COVID-19 and Big Pharma: Tracking the Impact

The COVID-19 pandemic has harmed people and organizations around the world. For the pharmaceutical industry, however, it has been a more contradictory experience. On the one hand, the pandemic has interrupted supply chains, diminished contact with customers, and threatened stronger government regulation. On the other hand, the virus has created new opportunities for windfall profits, deregulatory initiatives and winning back public trust. A few recent articles illustrate the range of responses. 

Credit

Big Pharma’s Covid-19 Profiteers   

In Rolling Stone, Matt Taibbi portrayed Big Pharma’s Covid-19 Profiteers. He describes how Daniel O’Day, the CEO of the pharmaceutical company Gilead, observed that while the company would be justified in charging $48,000  per dose of remdesivir since it saved 4 days of hospitalization on average, Gilead had decided “to price remdesivir well below this value.” –only $3,120 per patient.  Meanwhile, writes Taibbi, Gilead’s own price for governments around the world — everyone except American private insurers — was $2,340 per treatment. And as one expert noted, “If the drug doesn’t impact mortality, and only shortens recovery time, we figure a course of treatment is worth about $310.” Taibbi also described the success of the pharmaceutical industry in using its vaunted lobbying power to reject limits on its intellectual property rights despite federal support for their research and added liability protections for their new COVID-19 discoveries.

| Information shown |
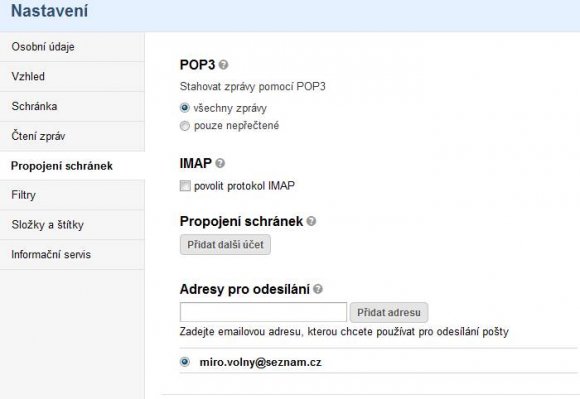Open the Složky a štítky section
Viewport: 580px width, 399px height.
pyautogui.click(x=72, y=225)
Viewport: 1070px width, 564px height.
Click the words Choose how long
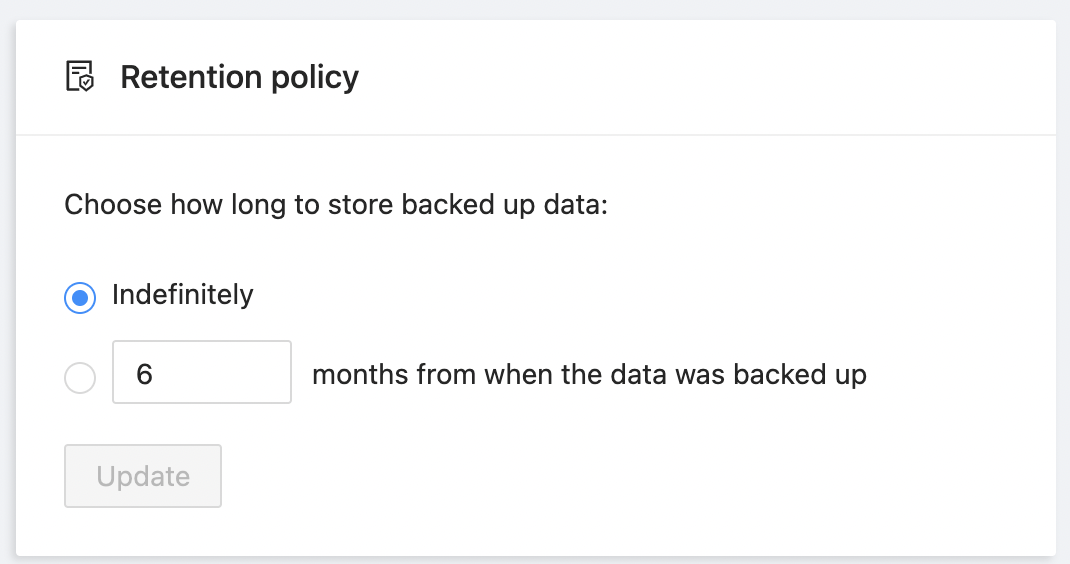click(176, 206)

| Task instructions |
a – In the article on COVID-19 and Big Pharma, what price per treatment did Gilead charge governments around the world?
b – From the article on COVID-19 and Big Pharma, output the passage from "The COVID-19 pandemic" up to and including "range of responses.".
c – Go on with the article on COVID-19 and Big Pharma, starting after its last sentence.

| Your responses |
a – $2,340 per treatment.

b –
The COVID-19 pandemic has harmed people and organizations around the world. For the pharmaceutical industry, however, it has been a more contradictory experience. On the one hand, the pandemic has interrupted supply chains, diminished contact with customers, and threatened stronger government regulation. On the other hand, the virus has created new opportunities for windfall profits, deregulatory initiatives and winning back public trust. A few recent articles illustrate the range of responses.

c –
COVID-19 and the Future of Drug Marketing

In JAMA Forum, Genevieve Kanter notes that COVID-19 has thrown the standard drug marketing playbook of free dinners and clinic drop-ins into disarray. “As clinics and hospitals, as well as drug and device firms, regroup,” she writes, “ policy makers, physicians, and patients should be intentional in re-establishing rules for doctors’ engagement with industry.”  Increased use of smartphone and tablet apps to engage physicians through e-detailing may increase the risks of unwanted collection of data on physicians’ private information and phone activity, she notes. She advises that providers who “engage with sales reps and industry content through their smart devices should be vigilant of the permissions they grant to these industry-supported apps. And patients who are too intimidated while in the examination room to ask their doctors about their ties to drug companies can lean on the safe distance of email to get the information they need.”

Up Is Down — Pharmaceutical Industry Caution vs. Federal Acceleration of Covid-19 Vaccine Approval

Writing in The New England Journal of Medicine, Jerry Avorn and Aaron Kesselheim  note that nine pharmaceutical company leaders took the unprecedented step of stating that they would refuse to apply for approval of a COVID-19 vaccine until adequate trial data are available. In the face of growing public concern that the federal government might push forward release of a COVID-19 vaccine despite inadequate evidence, the industry seemed to reverse the usual roles of government emphasizing caution and the industry speed. The industry leaders who signed the pledge, wrote the authors, acknowledged that in a country already suspicious of both vaccines and drug makers, rushed vaccine approval followed by unanticipated consequences could severely damage both their credibility and the population’s faith in immunization — not to mention sales of a COVID-19 and other vaccines.